» **Material supplied**:
##########

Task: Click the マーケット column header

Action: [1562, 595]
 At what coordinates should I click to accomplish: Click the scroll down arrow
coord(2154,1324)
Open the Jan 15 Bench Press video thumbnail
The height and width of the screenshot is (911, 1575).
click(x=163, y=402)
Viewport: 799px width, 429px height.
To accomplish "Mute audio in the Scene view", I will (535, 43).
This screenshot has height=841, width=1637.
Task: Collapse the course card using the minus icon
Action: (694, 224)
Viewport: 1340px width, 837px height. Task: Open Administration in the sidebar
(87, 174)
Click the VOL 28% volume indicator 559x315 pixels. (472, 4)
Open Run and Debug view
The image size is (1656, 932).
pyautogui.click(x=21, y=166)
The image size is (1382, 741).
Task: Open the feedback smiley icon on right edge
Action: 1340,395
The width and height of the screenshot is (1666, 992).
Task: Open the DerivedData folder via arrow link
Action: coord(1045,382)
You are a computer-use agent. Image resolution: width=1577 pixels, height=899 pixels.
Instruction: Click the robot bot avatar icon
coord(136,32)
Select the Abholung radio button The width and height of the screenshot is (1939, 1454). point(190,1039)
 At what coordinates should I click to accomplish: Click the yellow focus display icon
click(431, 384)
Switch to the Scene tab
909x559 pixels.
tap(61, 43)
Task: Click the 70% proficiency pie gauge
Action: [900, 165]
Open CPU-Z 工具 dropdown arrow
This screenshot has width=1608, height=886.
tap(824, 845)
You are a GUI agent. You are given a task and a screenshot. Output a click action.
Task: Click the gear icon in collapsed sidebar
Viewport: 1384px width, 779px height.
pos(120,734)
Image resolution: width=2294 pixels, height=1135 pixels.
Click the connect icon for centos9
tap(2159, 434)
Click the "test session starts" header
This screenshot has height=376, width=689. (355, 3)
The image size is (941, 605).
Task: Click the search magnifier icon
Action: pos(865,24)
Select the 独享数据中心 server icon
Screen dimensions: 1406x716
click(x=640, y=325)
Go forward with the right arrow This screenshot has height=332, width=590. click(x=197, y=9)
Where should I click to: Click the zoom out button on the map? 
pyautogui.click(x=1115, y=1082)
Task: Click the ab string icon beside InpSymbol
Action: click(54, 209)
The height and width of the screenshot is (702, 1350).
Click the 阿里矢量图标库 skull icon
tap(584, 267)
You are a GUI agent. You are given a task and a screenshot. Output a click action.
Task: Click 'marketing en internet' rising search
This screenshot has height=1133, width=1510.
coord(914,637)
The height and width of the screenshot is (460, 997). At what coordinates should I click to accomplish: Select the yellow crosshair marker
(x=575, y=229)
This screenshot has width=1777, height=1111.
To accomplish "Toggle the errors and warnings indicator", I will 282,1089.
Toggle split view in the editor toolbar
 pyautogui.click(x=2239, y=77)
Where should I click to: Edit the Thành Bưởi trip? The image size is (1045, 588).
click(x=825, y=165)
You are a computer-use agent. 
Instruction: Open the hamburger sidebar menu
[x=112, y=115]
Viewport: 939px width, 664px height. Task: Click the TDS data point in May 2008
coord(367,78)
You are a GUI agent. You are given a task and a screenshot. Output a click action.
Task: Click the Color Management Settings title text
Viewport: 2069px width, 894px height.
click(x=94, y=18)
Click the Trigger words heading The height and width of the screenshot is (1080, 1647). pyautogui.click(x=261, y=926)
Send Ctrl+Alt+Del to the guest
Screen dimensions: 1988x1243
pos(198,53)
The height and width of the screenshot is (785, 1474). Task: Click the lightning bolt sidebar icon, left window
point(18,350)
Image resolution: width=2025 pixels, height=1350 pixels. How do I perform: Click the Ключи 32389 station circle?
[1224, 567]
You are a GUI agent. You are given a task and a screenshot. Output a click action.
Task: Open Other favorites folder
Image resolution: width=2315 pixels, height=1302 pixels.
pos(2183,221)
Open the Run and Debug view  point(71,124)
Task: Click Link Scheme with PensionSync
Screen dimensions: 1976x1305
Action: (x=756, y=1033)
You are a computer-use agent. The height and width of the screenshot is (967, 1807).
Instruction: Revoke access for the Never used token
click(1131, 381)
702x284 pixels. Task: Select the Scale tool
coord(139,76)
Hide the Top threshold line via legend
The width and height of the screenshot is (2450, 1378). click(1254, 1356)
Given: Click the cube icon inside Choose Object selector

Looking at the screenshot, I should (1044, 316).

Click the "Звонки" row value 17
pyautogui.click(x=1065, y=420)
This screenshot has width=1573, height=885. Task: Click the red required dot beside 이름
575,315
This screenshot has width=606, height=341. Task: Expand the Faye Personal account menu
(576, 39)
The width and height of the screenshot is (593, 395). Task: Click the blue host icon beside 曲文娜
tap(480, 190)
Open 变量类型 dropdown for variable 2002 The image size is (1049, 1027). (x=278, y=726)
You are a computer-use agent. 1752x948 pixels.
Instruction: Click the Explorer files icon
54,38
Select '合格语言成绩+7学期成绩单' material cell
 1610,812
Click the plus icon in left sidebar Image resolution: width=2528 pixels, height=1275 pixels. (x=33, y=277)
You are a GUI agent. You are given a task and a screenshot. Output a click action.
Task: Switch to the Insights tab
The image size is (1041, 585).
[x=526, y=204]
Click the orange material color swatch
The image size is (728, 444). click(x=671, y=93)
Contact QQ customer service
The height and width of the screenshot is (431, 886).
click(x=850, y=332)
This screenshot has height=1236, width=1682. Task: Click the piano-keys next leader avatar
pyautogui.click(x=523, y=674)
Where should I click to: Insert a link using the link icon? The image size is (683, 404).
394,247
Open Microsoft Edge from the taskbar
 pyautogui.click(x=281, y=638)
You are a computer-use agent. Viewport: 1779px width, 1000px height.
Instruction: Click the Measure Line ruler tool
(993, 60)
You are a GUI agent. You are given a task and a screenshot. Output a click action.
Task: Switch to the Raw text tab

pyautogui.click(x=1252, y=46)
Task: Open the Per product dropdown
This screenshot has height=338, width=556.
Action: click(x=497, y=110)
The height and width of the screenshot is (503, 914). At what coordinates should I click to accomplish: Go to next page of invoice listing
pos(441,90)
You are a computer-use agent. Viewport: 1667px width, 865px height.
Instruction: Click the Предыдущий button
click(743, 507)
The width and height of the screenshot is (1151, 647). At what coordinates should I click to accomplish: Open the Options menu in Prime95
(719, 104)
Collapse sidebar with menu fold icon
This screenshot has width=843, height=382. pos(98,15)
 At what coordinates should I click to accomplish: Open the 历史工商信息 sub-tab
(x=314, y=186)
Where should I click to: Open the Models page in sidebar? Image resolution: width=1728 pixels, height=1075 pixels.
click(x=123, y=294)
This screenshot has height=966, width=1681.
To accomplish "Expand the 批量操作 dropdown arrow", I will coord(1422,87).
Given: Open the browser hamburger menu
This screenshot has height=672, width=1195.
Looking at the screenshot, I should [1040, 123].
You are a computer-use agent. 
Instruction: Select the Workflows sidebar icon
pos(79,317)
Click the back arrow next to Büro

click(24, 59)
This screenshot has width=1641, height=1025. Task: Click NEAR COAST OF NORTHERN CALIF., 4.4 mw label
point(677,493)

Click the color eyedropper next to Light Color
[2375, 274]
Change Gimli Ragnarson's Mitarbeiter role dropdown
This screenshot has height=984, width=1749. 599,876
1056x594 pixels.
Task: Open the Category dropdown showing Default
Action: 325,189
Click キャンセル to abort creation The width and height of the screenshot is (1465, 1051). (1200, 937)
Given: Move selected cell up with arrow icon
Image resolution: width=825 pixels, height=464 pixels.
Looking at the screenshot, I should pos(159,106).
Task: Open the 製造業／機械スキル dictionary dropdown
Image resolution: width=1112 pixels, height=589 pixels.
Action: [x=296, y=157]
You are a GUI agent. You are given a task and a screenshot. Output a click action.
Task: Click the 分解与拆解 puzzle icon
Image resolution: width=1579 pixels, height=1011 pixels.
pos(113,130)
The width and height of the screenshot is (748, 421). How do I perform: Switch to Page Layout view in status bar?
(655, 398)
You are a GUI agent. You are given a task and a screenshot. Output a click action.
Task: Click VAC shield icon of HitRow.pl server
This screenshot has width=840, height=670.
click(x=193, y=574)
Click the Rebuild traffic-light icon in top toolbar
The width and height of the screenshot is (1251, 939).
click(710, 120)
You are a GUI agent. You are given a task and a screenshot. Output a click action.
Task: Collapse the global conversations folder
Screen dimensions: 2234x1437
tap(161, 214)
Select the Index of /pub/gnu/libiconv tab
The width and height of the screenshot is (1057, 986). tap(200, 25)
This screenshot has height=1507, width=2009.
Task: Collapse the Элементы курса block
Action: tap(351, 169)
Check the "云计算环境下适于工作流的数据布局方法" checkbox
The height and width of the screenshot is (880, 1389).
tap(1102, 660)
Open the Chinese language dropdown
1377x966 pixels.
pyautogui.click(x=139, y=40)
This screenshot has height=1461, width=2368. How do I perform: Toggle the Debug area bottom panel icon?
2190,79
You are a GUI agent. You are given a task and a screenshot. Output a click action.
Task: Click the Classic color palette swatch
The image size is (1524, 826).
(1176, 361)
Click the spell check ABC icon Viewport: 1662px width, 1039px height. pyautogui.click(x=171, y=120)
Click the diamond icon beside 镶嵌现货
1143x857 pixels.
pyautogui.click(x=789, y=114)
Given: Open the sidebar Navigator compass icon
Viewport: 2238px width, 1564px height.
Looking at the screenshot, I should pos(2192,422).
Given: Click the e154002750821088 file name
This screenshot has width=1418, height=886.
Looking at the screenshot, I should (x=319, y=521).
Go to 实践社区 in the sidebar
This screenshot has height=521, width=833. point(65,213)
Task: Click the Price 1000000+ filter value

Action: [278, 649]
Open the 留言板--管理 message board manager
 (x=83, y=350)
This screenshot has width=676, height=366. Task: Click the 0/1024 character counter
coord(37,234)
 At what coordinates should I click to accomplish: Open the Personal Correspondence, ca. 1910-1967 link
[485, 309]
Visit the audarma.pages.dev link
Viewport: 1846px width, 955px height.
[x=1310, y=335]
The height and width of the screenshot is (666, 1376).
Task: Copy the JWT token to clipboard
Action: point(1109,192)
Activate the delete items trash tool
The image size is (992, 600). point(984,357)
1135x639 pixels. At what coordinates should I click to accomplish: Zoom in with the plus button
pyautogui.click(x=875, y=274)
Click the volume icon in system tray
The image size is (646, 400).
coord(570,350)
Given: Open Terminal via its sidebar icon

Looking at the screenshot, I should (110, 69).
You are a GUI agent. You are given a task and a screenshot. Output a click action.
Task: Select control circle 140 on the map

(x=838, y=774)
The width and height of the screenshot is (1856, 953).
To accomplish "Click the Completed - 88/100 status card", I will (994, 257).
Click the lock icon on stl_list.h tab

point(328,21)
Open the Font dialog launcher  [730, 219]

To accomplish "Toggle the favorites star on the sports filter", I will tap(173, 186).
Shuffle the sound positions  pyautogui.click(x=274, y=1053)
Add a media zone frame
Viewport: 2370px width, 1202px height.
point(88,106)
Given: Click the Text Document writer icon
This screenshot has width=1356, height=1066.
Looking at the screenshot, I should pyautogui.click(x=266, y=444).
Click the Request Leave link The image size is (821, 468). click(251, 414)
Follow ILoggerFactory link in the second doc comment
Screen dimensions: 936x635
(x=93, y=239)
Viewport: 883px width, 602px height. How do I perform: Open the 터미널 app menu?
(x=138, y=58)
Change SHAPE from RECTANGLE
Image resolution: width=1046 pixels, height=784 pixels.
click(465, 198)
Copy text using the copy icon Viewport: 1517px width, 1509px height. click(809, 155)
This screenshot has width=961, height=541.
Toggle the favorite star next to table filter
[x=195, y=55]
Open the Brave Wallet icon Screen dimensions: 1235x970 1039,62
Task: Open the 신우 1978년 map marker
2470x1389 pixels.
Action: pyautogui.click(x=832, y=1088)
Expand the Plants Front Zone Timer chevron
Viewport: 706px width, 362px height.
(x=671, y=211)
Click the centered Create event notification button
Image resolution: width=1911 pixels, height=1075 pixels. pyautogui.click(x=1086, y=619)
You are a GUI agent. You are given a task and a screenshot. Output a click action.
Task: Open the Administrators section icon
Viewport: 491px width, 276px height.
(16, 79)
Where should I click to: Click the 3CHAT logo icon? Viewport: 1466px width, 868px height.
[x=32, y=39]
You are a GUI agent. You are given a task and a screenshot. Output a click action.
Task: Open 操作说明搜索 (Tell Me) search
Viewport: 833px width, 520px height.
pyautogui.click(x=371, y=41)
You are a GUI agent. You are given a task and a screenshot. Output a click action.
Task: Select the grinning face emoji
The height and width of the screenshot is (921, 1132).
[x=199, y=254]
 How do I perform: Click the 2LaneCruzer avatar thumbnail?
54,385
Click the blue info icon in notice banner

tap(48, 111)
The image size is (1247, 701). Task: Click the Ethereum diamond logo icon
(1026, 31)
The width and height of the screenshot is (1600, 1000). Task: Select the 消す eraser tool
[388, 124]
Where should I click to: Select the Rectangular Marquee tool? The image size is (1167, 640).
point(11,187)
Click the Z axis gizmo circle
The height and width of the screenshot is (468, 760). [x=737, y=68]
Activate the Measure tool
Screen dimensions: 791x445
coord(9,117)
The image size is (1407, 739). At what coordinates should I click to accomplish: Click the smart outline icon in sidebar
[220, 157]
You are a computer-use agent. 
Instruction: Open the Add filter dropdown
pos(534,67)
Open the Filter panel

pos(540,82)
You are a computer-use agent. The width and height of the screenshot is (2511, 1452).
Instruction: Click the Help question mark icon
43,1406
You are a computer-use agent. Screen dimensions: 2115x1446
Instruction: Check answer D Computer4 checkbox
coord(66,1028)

##########

» **Work required**: Filter the records above for "indicator" and copy every matching line.

» **Answer box**:
Click the VOL 28% volume indicator 559x315 pixels. (472, 4)
To accomplish "Toggle the errors and warnings indicator", I will 282,1089.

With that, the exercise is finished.